#1: The Amherst Saxophone Quartet- "An American Classic- Eubie Blake", 1981:
James Hubert "Eubie" Blake was one of the great ragtime pianists and composers. He lived a long life, 1887 to 1983, and there seems to have been a resurgence of interest in his work in the 1970s and '80s as he became an elder statesman of American popular music. This album consists of the Amherst Saxophone Quartet playing a wide selection of Blake's work- not only some of his classic rags, but semiclassical pieces, and songs from his Broadway shows (the most famous of which is the perennial vaudevillian tune "I'm Just Wild About Harry"). Personally I prefer the classic sound of ragtime played on piano, but the quartet has an amusing style that's fun to listen to.

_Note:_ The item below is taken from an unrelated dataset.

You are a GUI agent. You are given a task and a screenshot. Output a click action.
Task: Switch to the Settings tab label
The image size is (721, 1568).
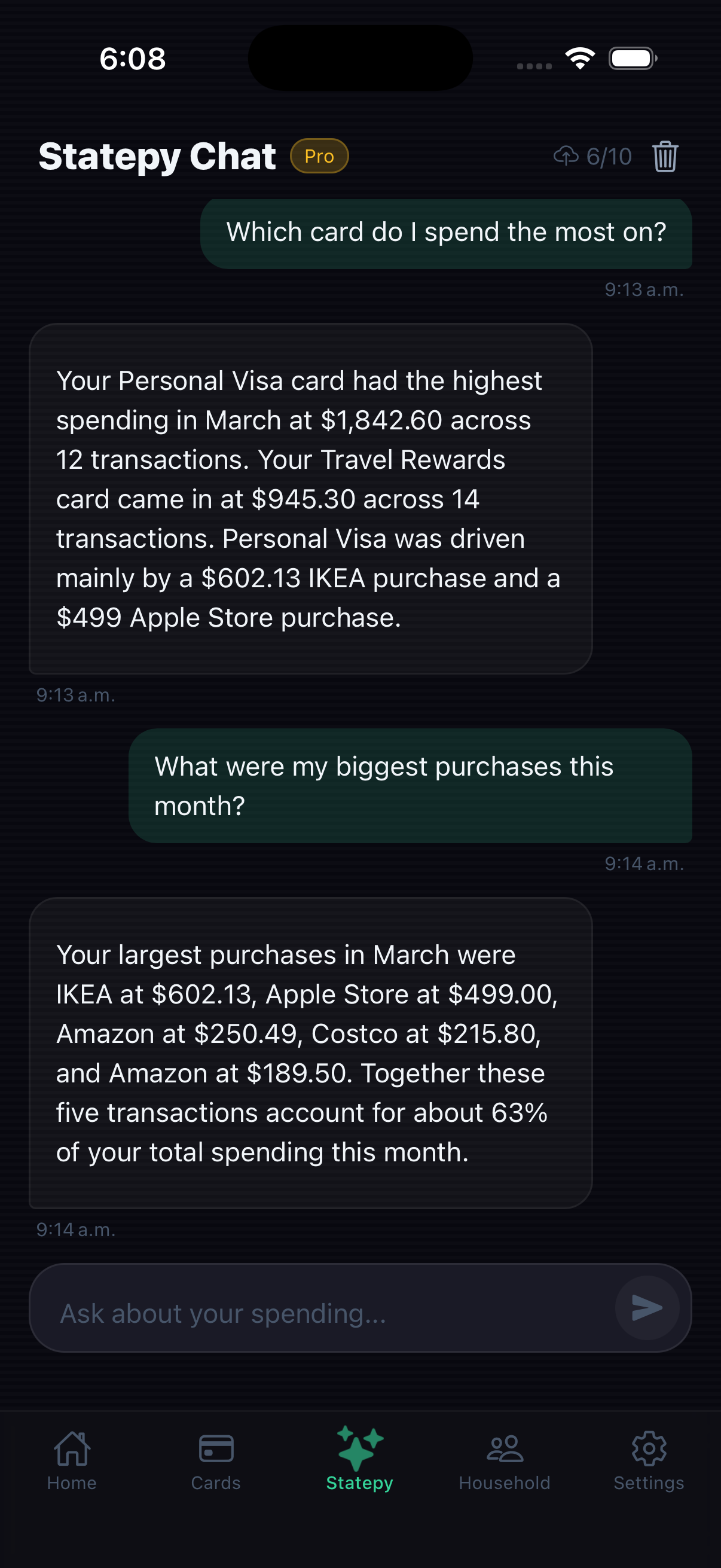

#2: Eubie Blake- "Live Concert", 1974:
This is the man himself- Eubie Blake at 87 years old, still full of life and energy and good humor. It was the first, perhaps only, live concert album he ever made, and it's a delight. He only plays a handful of pieces, but does quite a bit of banter and storytelling between numbers which is equally entertaining.

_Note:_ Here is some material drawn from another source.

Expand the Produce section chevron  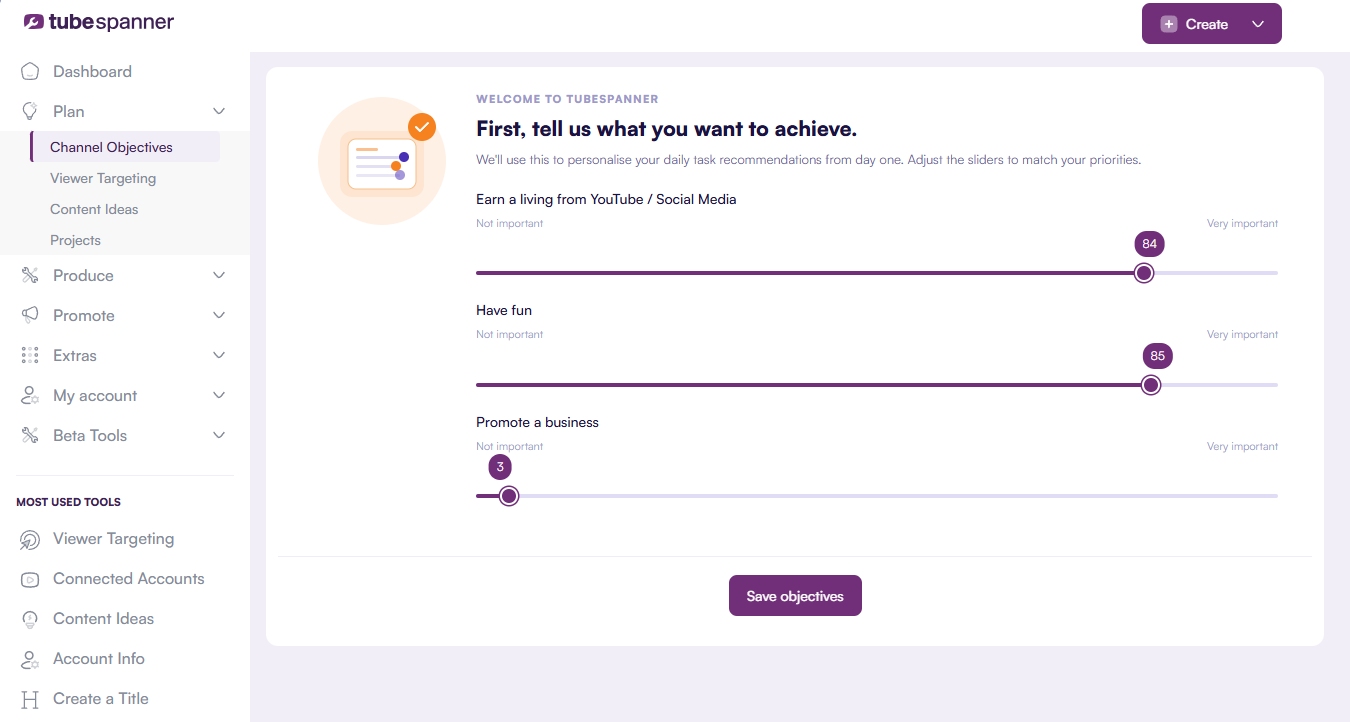click(219, 276)
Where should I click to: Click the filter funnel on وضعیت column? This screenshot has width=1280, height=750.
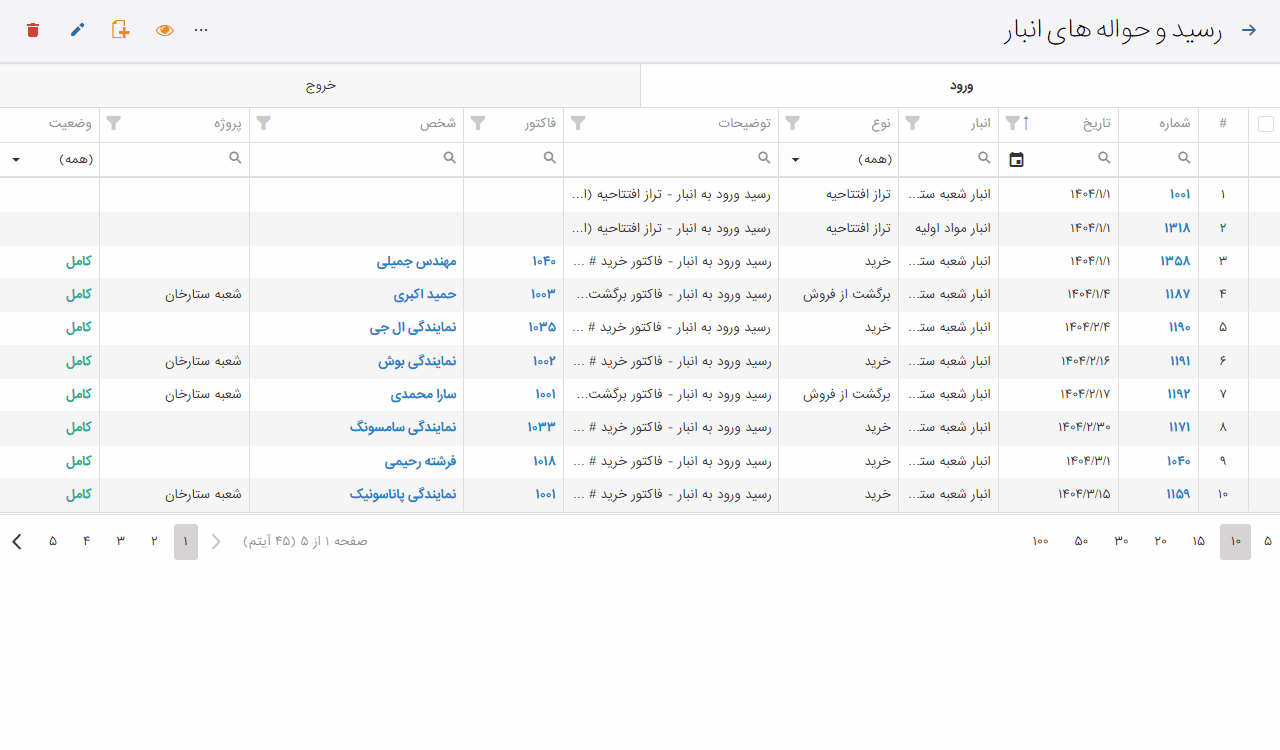click(114, 123)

#3: Bob and Ray- "Mary Backstayge, Noble Wife", 1976:
If you're reading this, it must be because you're a friend of mine. And if you're a friend of mine, you're probably the kind of person who already knows Bob and Ray and has been a fan of theirs for years. But just in case you're not...
Bob Elliott (still living as of this writing) and Ray Goulding (deceased) were satirical comedians on radio, and occasionally stage and television for more than 35 years. They specialized in somewhat understated, deadpan humor- they were perhaps not traditional "comedians" in the sense that they were not broad or zany, not always going for the biggest laughs, but their subtle absurdist wit has gained many devoted followers over the years, myself included.
One of the regular features of their shows over the years were parodies of golden-age radio soap operas. There used to be a soap called "Backstage Wife" about a character named Mary Noble- Bob and Ray switched it around and did sketches about "Mary Backstayge, Noble Wife." This album collects a bunch of those sketches. I think they exemplify the genius of Bob and Ray's humor very well. If one were to record an average conversation among human beings and transcribe it literally, one would find everyday speech filled with oddly humorous things that don't make sense. Bob and Ray are brilliant at taking the inanities of normal speech and behavior and exaggerating it just enough to accentuate the absurdity and make it funny. And decades before Seinfeld, Bob and Ray were experts at presenting sketches in which nothing really happens. Characters discuss a situation, mull it over, try to solve its problems, maybe express mild concern, but don't really accomplish very much. Which is particularly funny considering this is supposedly a dramatic soap opera.
So I got a lot of laughs out of this album, and I think I should definitely add more Bob and Ray to my collection.